Take the line containing "is (786, 979)." in the listing below and copy it, along with every line after it, without alteration.

START Records provided

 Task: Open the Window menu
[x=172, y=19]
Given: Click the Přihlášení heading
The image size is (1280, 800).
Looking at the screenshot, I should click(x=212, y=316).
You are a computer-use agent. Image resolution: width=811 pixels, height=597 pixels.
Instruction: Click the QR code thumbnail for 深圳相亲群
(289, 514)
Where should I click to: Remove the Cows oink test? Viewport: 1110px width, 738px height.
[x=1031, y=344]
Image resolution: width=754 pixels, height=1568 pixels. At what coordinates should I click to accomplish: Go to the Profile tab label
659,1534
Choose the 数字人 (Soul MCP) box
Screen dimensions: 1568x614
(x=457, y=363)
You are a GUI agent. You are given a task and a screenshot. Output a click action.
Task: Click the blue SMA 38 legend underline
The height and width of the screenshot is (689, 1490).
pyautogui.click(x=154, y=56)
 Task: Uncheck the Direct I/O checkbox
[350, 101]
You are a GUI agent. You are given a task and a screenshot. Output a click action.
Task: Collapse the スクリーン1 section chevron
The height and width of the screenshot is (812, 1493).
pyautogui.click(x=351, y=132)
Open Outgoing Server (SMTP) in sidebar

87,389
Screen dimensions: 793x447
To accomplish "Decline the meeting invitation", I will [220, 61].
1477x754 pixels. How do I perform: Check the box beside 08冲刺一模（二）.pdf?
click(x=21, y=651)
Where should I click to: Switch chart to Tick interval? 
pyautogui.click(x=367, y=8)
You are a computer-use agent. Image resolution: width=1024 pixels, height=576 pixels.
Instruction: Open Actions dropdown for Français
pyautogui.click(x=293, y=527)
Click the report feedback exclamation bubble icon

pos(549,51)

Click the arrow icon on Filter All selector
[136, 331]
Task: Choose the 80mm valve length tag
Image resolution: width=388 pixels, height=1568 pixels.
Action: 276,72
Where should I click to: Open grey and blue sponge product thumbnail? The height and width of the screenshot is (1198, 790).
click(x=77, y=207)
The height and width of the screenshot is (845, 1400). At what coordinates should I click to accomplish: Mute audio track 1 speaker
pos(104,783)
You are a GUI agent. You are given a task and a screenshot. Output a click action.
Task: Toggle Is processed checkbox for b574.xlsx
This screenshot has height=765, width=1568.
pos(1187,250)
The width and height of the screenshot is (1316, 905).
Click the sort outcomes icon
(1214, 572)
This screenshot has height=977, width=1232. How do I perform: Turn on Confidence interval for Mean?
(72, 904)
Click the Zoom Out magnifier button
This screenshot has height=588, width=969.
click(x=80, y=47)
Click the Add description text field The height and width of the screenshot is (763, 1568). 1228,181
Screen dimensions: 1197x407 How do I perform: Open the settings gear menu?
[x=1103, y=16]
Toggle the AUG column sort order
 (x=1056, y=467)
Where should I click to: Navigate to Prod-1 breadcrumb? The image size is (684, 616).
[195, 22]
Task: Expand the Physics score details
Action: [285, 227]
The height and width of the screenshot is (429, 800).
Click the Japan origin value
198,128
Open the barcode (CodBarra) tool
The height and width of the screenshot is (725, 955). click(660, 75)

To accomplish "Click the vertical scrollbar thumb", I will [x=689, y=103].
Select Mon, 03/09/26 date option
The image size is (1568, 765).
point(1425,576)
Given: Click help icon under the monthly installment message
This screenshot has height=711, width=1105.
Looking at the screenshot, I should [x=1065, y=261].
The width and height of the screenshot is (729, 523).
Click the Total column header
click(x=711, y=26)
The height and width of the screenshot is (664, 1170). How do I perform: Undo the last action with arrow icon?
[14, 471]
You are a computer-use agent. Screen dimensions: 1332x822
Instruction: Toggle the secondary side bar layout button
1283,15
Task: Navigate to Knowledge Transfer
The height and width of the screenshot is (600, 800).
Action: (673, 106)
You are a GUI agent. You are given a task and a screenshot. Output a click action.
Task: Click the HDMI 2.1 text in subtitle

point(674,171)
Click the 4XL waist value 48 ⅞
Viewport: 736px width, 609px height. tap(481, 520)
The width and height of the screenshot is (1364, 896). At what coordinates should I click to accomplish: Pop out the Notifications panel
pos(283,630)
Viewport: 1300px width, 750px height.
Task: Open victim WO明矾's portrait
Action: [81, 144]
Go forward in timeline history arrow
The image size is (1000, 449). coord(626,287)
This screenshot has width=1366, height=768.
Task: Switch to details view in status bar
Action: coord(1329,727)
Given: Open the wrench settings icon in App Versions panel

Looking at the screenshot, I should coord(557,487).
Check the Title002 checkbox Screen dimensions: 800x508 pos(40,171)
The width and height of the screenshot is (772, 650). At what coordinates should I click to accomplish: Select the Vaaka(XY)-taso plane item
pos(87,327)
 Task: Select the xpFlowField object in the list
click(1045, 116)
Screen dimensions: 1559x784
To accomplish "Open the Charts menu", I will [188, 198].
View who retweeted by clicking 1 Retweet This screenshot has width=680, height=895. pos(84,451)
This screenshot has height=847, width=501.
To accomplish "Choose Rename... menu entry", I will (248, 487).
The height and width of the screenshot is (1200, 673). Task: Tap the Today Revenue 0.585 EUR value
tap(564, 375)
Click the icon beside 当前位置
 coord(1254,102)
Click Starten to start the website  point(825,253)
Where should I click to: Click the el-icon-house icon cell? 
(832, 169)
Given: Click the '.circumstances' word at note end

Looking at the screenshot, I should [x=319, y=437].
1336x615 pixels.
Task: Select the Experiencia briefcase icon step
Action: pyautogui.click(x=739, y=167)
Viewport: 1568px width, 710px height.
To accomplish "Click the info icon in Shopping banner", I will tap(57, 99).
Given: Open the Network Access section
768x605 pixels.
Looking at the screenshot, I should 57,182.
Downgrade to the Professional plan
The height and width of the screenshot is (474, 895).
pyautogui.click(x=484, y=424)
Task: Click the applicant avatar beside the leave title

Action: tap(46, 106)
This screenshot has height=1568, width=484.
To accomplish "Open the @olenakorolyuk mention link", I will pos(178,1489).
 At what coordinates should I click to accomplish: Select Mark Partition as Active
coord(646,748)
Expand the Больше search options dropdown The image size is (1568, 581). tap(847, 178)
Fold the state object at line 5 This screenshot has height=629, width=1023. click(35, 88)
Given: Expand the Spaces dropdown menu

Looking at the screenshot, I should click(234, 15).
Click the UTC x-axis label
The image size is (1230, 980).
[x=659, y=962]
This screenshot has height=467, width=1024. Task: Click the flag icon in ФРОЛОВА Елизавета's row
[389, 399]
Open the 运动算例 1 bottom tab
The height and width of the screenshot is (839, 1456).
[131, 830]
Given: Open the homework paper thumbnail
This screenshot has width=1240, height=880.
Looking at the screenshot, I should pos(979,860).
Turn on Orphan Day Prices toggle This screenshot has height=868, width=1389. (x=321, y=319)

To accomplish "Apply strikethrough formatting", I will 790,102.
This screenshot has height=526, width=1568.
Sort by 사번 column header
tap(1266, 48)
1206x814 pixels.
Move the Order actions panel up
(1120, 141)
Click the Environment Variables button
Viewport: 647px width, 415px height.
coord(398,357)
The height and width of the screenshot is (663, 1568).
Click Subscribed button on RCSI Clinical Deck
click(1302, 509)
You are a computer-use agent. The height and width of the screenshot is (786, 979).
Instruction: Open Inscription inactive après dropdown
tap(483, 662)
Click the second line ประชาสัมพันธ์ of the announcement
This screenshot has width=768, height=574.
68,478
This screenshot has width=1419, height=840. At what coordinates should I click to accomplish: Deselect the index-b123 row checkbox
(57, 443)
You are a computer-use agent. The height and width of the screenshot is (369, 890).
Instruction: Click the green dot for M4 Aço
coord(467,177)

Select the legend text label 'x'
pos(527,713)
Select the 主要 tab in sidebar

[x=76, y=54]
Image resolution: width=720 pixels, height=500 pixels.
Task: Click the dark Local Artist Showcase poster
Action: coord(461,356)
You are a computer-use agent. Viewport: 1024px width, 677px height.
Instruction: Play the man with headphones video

END Records provided

Response:
You are a computer-use agent. The height and width of the screenshot is (786, 979).
Instruction: Open Inscription inactive après dropdown
tap(483, 662)
Click the second line ประชาสัมพันธ์ of the announcement
This screenshot has width=768, height=574.
68,478
This screenshot has width=1419, height=840. At what coordinates should I click to accomplish: Deselect the index-b123 row checkbox
(57, 443)
You are a computer-use agent. The height and width of the screenshot is (369, 890).
Instruction: Click the green dot for M4 Aço
coord(467,177)

Select the legend text label 'x'
pos(527,713)
Select the 主要 tab in sidebar

[x=76, y=54]
Image resolution: width=720 pixels, height=500 pixels.
Task: Click the dark Local Artist Showcase poster
Action: coord(461,356)
You are a computer-use agent. Viewport: 1024px width, 677px height.
Instruction: Play the man with headphones video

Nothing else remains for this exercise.